A new Guardian documentary follows the story of the Kurdistan team in football’s world cup for unrecognised territories

17 October ~ Over summer, football’s “rebel” world cup for stateless nations, minority ethnic groups and unrecognised territories took place. As covered by Kieran Pender in WSC 353, the 2016 World Football Cup was held by the Confederation of Independent Football Associations (Conifa), a non-profit organisation representing football associations excluded from FIFA.

Held in Abkhazia, which broke away from Georgia in a bloody secessionist conflict in the early 1990s, the event brought together an eclectic collection of competitors, including Somaliland (in the horn of Africa), a side representing the substantial Korean minority in Japan, and Kurdistan – an autonomous region of Iraq with separatist ambitions.

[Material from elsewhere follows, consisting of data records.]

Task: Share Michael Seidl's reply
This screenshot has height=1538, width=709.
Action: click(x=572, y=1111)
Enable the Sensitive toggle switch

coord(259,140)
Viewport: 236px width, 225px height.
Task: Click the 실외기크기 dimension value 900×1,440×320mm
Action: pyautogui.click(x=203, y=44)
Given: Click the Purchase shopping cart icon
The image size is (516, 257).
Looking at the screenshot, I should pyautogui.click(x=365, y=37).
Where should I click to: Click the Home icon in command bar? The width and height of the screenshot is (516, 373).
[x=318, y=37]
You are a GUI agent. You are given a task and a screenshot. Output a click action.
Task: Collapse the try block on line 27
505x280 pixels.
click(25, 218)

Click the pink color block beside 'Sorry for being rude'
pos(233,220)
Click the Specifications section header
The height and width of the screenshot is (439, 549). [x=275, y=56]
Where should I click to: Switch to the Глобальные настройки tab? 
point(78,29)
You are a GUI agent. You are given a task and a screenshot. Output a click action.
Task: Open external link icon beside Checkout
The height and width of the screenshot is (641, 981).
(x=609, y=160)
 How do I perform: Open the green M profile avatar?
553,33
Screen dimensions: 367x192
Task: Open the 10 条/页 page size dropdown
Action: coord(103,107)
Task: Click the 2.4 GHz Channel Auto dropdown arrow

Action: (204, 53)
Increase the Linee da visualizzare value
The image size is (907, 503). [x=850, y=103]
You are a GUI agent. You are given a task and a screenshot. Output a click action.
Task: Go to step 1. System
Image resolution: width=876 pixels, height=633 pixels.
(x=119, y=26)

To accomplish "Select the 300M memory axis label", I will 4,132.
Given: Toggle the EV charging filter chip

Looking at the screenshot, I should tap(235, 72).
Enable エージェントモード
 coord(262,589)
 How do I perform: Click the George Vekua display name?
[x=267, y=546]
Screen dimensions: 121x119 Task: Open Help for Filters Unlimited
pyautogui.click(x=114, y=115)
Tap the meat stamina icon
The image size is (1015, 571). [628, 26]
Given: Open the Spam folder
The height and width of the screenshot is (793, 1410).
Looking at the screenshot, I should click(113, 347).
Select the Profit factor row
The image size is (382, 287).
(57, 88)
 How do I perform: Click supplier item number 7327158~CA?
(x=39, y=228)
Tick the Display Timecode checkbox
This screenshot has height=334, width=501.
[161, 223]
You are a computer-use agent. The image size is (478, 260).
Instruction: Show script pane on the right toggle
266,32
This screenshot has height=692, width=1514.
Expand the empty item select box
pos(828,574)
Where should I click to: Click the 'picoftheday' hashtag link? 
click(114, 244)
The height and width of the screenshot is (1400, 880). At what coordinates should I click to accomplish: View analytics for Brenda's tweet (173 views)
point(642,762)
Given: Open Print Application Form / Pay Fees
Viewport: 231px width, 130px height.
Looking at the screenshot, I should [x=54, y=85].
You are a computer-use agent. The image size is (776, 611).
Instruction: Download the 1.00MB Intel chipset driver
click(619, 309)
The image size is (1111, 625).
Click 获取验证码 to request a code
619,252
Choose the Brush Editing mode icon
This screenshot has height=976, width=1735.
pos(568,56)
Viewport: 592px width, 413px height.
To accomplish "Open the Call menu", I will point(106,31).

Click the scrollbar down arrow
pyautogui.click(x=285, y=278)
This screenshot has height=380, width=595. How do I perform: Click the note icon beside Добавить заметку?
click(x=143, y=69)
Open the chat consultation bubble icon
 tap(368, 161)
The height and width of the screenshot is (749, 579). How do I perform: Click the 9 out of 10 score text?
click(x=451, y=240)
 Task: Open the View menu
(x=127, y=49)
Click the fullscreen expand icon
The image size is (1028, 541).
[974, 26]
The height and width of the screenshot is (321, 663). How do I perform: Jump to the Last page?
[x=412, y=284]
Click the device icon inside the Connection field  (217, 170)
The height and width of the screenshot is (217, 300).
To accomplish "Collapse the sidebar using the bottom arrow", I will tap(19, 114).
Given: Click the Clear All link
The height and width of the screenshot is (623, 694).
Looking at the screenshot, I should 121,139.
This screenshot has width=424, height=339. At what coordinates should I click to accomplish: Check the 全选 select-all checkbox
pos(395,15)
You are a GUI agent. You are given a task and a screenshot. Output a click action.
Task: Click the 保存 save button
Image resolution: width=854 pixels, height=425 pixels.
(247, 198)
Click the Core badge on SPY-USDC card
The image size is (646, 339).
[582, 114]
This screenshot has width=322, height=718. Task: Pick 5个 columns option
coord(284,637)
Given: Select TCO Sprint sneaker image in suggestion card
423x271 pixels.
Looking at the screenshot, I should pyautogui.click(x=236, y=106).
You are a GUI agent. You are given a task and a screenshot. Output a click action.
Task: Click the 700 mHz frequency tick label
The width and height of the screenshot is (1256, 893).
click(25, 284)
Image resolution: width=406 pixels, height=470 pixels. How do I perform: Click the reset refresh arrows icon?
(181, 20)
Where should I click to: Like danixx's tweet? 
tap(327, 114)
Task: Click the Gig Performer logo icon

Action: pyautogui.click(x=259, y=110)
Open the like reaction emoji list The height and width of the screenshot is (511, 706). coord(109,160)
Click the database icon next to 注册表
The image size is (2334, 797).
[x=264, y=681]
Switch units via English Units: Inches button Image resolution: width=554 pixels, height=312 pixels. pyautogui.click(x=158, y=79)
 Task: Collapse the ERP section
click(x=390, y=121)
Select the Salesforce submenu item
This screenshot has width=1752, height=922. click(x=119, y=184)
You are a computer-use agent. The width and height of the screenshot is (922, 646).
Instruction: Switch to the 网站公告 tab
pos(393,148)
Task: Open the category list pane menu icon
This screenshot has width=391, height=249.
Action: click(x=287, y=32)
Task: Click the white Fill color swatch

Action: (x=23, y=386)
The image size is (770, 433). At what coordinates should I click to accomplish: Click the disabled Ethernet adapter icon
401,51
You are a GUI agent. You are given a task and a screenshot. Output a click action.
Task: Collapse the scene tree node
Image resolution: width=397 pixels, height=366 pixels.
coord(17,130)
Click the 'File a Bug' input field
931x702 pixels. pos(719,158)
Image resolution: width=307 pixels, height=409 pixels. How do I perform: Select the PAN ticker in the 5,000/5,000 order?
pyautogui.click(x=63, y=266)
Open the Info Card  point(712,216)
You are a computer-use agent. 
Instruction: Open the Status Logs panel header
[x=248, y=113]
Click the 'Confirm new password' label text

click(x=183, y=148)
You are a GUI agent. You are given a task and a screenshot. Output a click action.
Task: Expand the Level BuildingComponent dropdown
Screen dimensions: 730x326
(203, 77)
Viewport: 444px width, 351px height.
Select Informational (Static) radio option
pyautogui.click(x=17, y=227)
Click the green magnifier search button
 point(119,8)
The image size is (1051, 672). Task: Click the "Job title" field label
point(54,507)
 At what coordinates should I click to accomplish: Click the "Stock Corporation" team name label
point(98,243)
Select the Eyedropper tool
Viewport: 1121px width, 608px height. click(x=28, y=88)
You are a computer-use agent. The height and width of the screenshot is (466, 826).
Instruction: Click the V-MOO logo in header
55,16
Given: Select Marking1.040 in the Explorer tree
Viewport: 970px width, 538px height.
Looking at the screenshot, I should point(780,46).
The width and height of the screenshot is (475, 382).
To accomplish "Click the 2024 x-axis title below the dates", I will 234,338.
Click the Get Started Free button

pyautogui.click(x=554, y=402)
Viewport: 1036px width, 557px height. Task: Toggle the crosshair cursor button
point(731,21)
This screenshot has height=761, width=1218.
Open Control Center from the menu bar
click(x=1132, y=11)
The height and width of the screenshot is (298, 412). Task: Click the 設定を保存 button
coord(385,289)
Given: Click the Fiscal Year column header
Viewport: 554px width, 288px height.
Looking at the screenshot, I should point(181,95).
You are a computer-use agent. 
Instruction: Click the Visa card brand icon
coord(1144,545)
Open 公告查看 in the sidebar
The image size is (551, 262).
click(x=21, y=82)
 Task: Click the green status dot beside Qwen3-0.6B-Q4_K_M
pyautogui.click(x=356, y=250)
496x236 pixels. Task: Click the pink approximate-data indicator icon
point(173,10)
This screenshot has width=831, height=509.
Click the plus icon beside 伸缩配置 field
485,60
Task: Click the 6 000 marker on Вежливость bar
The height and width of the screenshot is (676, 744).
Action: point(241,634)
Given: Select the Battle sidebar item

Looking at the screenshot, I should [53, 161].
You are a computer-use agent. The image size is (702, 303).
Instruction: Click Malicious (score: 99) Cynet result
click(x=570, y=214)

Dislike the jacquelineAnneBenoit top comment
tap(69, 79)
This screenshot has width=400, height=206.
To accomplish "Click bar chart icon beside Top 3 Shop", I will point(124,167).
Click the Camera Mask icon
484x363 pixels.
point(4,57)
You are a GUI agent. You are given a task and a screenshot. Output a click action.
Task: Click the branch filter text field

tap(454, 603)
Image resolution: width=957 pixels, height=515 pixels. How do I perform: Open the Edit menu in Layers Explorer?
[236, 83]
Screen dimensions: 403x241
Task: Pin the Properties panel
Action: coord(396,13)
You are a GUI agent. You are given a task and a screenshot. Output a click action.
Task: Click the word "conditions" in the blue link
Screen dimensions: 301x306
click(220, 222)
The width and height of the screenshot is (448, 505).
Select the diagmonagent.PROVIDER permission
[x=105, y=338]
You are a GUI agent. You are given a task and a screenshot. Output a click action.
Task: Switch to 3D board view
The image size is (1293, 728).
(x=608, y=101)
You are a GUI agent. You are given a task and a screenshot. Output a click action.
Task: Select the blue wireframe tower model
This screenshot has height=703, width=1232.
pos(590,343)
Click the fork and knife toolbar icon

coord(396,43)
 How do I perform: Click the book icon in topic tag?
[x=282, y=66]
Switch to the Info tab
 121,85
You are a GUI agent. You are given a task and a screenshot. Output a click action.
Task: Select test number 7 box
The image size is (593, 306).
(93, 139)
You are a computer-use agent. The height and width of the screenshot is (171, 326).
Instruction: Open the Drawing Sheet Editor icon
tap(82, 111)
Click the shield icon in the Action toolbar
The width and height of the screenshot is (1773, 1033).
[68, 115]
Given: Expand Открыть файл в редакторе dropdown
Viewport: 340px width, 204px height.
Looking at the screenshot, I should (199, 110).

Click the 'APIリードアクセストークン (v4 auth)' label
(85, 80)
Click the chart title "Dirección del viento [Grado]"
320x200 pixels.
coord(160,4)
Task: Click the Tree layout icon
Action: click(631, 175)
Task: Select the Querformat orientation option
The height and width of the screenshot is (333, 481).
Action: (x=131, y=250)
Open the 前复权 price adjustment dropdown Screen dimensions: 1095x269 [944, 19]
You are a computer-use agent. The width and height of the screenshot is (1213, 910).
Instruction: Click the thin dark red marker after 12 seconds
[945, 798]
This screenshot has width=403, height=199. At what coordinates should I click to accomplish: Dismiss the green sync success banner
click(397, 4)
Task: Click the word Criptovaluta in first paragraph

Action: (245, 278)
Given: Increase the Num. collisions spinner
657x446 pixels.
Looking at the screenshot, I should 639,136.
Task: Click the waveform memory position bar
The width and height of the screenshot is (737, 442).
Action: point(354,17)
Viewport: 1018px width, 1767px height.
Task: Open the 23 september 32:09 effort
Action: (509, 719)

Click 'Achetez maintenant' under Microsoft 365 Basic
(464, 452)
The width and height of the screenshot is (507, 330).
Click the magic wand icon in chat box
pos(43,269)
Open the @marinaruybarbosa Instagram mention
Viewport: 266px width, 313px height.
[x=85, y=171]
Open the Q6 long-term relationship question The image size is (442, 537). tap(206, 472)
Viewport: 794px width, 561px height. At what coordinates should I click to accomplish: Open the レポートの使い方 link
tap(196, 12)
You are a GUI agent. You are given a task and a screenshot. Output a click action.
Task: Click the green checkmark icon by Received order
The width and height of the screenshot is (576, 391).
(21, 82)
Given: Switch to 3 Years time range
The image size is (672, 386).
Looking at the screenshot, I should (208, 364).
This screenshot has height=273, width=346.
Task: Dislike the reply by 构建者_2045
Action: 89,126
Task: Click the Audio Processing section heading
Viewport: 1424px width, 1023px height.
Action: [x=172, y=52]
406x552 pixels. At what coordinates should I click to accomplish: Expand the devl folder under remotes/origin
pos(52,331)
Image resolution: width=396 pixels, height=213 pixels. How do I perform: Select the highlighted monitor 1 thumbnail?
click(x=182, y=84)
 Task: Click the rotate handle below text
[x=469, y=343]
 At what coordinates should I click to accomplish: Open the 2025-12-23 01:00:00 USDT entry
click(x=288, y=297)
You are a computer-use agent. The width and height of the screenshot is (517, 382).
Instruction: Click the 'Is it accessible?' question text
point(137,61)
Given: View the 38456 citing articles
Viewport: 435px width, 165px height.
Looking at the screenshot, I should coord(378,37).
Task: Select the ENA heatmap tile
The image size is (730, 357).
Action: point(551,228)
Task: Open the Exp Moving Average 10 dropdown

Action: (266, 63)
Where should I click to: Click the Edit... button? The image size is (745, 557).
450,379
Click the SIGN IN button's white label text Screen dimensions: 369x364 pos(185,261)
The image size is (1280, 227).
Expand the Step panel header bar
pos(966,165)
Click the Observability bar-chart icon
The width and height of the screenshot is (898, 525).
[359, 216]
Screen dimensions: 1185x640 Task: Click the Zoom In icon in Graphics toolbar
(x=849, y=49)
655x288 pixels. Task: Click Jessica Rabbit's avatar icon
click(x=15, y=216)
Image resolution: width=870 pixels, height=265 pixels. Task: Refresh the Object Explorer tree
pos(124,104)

Kurdistand is a particularly interesting case and earlier this year one of their local teams, Amedspor, were targeted by the Turkish FA after they became a symbol for Kurdish workers to rally around in their conflict with the Turkish army, as described in WSC 350.

The Guardian have made a documentary charting the fortunes of the Kurdistan team through the 2016 World Football Cup, telling, as they describe it, a gripping story of triumph and failure, separatism and unity, nationhood and exile, against the backdrop of the most colossal events of our times.